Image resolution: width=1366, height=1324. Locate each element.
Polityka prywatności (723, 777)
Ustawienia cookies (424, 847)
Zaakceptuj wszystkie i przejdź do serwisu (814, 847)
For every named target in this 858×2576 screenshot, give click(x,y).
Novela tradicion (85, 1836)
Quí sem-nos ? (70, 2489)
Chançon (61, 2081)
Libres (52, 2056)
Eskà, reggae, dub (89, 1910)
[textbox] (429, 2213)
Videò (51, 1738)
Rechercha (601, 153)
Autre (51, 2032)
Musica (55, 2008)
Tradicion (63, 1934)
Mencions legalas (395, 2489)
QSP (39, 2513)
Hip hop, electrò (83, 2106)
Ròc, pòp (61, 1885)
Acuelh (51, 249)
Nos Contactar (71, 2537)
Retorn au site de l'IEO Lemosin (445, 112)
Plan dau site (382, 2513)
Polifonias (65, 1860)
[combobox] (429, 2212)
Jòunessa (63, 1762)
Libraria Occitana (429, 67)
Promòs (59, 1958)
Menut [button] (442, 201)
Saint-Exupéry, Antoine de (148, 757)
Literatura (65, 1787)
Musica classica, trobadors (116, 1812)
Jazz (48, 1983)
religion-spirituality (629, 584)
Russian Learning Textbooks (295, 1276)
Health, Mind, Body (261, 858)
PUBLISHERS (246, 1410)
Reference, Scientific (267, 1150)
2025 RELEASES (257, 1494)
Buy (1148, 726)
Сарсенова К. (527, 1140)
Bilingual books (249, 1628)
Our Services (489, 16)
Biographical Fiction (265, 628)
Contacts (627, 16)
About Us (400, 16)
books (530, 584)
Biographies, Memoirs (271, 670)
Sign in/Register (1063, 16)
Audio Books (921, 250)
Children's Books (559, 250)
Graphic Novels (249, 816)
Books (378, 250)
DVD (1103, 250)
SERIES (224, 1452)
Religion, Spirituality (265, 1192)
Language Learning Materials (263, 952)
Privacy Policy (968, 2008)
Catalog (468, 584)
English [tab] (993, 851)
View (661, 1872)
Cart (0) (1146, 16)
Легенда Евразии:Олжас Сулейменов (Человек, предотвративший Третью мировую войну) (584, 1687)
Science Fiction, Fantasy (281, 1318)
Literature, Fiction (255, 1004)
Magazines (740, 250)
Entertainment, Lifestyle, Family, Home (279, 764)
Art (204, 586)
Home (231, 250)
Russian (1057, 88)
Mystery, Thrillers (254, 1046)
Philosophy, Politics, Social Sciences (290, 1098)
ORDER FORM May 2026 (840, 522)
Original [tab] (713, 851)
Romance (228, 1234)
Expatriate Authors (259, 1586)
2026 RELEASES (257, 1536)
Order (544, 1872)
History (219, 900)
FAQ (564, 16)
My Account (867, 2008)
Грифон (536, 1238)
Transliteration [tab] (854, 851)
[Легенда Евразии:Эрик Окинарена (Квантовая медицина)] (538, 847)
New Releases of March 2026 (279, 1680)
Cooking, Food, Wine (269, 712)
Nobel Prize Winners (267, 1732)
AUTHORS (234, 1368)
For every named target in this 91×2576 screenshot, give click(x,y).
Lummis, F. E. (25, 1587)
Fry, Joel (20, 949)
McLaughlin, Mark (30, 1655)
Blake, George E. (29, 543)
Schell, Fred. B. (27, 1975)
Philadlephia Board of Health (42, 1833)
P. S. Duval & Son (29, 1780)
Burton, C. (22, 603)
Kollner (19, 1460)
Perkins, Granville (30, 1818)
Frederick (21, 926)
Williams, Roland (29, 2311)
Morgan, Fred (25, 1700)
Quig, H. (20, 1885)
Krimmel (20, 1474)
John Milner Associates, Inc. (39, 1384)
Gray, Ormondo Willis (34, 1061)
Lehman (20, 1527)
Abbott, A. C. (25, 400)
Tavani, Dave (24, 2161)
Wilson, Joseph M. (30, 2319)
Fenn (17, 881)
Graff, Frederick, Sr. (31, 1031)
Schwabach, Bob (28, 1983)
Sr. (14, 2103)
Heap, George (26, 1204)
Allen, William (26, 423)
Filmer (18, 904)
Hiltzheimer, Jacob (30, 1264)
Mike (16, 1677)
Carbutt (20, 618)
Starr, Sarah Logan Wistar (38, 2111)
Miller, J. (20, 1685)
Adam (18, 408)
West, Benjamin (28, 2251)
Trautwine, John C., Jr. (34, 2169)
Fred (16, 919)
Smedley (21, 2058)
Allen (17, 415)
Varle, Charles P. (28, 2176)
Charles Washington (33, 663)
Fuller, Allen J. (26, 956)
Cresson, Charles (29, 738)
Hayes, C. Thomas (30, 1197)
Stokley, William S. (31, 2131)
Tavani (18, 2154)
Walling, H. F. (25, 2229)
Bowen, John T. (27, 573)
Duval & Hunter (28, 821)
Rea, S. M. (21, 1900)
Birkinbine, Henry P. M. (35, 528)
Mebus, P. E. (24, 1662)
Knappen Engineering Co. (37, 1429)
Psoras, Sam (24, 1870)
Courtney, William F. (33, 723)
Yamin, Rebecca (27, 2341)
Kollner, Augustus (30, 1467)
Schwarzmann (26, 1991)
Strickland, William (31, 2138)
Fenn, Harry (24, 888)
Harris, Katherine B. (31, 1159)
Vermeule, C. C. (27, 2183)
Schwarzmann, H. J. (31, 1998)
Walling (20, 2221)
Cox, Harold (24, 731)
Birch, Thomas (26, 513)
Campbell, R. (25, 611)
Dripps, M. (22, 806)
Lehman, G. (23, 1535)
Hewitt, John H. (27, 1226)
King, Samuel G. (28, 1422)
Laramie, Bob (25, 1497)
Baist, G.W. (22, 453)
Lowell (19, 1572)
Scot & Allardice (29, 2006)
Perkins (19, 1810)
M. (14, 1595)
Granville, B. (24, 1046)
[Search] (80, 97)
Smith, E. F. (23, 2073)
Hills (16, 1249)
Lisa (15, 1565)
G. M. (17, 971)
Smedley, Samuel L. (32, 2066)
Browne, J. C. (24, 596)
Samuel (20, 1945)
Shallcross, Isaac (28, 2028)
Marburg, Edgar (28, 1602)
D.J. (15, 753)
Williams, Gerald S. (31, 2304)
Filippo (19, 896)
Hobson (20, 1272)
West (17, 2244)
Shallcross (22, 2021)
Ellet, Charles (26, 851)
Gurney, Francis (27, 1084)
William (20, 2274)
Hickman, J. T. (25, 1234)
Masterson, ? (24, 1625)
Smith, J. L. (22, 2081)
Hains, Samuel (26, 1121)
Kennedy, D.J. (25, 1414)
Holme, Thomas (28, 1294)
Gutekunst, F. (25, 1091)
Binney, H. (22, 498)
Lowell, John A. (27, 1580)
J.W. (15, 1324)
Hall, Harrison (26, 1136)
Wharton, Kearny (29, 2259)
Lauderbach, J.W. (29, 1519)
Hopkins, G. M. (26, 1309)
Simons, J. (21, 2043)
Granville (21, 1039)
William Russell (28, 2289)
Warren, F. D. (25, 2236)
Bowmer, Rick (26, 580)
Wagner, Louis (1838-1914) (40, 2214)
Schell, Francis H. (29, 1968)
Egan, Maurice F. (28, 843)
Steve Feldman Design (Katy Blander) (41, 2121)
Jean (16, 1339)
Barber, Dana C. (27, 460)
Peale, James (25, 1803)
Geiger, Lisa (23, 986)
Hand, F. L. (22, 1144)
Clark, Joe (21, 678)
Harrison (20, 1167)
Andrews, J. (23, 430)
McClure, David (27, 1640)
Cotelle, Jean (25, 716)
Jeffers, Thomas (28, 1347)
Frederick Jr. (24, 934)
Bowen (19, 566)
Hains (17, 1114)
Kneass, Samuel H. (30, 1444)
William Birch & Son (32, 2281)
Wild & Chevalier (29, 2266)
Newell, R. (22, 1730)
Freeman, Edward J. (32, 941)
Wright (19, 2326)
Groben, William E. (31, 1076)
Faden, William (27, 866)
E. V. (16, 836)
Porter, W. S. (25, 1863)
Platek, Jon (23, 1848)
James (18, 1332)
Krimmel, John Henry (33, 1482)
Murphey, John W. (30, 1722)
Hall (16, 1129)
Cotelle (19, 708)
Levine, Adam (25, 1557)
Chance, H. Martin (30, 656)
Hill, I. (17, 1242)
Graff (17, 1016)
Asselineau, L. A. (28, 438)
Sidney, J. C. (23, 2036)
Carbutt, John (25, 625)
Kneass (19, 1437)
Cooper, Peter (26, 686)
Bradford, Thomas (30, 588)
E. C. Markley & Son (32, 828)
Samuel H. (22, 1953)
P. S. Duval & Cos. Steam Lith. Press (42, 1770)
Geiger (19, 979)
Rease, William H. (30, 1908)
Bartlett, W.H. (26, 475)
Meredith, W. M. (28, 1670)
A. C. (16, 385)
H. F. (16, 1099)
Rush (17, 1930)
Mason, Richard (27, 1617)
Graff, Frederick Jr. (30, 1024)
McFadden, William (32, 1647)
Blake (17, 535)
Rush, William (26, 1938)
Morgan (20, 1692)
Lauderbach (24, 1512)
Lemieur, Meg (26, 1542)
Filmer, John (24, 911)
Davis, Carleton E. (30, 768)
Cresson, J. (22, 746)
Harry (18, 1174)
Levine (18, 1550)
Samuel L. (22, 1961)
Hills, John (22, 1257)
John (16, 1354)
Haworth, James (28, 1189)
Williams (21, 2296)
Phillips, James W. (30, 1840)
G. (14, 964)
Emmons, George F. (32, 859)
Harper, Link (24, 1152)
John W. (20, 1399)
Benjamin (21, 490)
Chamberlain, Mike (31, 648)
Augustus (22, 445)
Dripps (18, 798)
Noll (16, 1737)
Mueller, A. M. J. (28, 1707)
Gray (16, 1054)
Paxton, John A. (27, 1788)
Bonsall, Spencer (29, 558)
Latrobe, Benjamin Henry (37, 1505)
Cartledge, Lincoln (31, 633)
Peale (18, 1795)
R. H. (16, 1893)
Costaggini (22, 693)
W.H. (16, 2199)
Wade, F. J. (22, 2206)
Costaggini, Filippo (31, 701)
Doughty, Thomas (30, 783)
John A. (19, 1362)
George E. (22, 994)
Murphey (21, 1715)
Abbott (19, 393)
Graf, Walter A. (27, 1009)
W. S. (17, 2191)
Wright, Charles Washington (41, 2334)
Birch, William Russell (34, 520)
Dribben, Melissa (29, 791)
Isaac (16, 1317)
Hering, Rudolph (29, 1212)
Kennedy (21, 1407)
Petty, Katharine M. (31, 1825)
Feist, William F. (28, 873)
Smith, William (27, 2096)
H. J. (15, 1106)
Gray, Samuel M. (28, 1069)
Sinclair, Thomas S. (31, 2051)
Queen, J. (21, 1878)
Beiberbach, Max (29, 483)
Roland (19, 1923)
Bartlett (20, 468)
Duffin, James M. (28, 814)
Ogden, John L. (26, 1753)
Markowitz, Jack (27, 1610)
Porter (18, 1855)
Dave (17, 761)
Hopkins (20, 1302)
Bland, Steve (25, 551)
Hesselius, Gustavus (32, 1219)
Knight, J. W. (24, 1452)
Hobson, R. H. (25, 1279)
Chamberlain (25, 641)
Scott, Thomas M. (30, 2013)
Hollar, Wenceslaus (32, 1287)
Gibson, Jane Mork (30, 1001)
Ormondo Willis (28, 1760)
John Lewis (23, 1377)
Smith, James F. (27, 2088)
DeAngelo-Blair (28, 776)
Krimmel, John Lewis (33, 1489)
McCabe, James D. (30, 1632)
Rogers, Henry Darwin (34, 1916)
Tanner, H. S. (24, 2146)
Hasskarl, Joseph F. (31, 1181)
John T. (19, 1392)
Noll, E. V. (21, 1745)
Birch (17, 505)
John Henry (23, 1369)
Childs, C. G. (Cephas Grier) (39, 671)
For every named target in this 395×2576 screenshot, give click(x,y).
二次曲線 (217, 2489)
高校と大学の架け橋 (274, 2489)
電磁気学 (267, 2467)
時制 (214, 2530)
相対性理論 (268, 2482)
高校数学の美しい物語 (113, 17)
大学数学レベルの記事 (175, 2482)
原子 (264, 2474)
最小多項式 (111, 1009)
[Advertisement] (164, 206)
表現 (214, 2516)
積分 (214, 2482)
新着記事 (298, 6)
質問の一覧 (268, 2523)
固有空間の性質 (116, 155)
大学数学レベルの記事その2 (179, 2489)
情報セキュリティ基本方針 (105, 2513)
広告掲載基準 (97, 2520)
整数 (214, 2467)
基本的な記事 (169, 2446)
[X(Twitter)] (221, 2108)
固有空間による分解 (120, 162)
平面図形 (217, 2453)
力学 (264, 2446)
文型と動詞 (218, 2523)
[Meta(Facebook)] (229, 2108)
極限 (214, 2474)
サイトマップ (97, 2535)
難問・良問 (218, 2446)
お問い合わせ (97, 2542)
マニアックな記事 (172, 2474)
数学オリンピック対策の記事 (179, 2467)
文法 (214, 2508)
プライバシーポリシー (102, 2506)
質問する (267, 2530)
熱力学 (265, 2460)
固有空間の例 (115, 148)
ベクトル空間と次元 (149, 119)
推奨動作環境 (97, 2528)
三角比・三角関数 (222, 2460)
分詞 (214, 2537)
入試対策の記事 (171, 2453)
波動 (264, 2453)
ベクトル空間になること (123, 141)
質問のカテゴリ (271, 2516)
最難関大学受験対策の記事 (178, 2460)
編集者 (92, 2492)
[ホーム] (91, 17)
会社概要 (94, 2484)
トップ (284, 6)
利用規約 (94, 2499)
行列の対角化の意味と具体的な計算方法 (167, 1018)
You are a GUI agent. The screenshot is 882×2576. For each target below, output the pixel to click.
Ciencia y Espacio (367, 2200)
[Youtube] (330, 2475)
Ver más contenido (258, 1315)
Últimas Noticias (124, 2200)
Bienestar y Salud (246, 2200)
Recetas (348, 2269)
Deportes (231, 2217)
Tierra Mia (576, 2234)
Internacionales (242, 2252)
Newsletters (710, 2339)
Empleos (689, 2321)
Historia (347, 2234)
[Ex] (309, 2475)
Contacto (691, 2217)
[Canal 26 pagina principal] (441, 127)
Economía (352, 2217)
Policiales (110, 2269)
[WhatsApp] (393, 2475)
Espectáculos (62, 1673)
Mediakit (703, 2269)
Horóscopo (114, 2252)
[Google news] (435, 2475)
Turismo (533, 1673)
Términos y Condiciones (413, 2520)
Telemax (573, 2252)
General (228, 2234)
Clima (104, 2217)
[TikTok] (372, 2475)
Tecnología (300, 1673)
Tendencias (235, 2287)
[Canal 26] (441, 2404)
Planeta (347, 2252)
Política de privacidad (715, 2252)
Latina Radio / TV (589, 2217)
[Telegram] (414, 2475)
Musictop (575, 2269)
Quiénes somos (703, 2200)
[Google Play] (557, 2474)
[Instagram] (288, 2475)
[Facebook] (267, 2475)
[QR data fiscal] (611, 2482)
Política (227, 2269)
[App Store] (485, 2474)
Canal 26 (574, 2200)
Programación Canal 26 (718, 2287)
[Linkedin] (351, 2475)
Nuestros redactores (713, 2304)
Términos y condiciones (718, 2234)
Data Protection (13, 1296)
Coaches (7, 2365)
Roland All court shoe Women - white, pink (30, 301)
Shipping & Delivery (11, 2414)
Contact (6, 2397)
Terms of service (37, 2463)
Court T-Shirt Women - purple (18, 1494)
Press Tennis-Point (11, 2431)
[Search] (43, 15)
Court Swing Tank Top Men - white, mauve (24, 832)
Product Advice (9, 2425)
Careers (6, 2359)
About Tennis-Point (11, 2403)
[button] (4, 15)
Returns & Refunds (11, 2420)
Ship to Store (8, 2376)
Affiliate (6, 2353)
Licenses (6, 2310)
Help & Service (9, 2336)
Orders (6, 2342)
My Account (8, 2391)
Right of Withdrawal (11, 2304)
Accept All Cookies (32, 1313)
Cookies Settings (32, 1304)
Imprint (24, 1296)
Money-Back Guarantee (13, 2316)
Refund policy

**TO DO**.
Find and copy each line of the material that holds the word "Евразии".

**EXERCISE OUTPUT**.
Легенда Евразии:Олжас Сулейменов (Человек, предотвративший Третью мировую войну) (584, 1687)
[Легенда Евразии:Эрик Окинарена (Квантовая медицина)] (538, 847)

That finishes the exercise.